19. All the Days of My Life
All the Days of My Life ("...all the days of my life...")
Barahir sat alone, rubbing his hand to ease the cramping. So many stories, so many tales, so many truths and legends were before him, and all calling out that he had a responsibility to them now that they were no longer there to speak for themselves. He brushed a hand over one pile, the pile of domestic scenes that had been related to him in the warmest terms, such as when his uncle Beren had put ink in his grandfather's tea, and when Aunt Elliriel had sleepwalked into a rosebush. There was another pile of tales that Faramir had told of his early life, tales that Barahir had merely dictated. And of course, up through the War and beyond he had his grandmother Eowyn's testimony as well, and that was not always in perfect alignment with her husband's.

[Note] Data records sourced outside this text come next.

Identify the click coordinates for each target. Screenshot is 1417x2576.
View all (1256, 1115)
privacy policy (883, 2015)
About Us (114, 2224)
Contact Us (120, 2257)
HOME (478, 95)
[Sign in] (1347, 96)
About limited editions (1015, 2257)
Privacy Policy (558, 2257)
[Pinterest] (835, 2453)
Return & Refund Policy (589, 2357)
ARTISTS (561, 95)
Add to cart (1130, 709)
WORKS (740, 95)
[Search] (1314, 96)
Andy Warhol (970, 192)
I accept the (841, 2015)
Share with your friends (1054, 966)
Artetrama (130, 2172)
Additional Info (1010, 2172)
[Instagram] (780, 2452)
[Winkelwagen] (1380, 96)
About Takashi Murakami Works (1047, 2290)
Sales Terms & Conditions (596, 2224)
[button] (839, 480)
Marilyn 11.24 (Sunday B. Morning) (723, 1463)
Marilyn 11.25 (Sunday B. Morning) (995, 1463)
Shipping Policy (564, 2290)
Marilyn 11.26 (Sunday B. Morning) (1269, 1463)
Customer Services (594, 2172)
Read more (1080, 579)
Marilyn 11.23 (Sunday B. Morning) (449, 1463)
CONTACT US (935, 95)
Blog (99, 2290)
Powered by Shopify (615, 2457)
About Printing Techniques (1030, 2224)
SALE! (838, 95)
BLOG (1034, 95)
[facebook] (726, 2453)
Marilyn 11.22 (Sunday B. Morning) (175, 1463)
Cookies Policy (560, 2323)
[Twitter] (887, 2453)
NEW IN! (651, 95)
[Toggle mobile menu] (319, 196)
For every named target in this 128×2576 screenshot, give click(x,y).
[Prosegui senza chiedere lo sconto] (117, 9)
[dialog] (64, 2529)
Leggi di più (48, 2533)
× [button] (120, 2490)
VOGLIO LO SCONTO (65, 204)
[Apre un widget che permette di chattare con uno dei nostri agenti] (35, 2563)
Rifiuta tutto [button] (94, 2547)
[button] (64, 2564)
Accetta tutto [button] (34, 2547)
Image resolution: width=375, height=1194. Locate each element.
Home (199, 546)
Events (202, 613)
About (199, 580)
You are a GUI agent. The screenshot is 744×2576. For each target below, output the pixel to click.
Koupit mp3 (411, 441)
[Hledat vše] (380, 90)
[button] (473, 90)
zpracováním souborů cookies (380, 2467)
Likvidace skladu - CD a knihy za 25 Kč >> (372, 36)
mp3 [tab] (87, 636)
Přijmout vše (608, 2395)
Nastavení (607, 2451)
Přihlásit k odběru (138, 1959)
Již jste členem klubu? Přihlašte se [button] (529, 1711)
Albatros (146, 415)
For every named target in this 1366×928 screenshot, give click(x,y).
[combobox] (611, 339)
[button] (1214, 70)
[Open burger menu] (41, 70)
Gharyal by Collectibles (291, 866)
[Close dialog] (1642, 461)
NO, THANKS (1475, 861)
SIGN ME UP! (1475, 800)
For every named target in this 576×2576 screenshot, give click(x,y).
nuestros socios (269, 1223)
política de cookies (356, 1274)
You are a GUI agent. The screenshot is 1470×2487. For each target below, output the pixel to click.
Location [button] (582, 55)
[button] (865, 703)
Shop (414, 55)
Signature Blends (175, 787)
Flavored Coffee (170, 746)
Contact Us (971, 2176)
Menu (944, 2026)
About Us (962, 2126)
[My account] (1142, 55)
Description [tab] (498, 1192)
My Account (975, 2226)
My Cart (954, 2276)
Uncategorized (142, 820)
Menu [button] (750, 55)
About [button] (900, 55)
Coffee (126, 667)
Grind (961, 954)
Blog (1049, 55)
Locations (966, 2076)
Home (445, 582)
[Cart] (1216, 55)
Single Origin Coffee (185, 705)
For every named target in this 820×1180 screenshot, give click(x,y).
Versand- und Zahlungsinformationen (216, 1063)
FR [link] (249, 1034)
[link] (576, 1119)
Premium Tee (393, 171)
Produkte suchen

Faramir had told many tales to his grandson, but Barahir wondered if he ever knew how many more could be heard from men all through Gondor. Did he know how much a personage of legend he had become, the wise Steward who always did what he thought was right? Did he know that he featured in bedtime stories told by old men who had heard the stories from their fathers, relating events that, if all true, would mean that Faramir had personally aided every small town in the fiefs at some point in his life? Did he ever know that all the days of his life would be so remembered?
Barahir sighed. He probably did not; only writers and historians thought of how history would treat them. But as Barahir looked at the life that lay before him, he also doubted that Faramir would have done anything different had he known how history would see him. And Barahir smiled at that, and rose to get the last story. His work was almost complete.
A/N: According to Tolkien, Barahir, Faramir's grandson, was a historian of some sort, and was the one who compiled "The Tale of Aragorn and Arwen".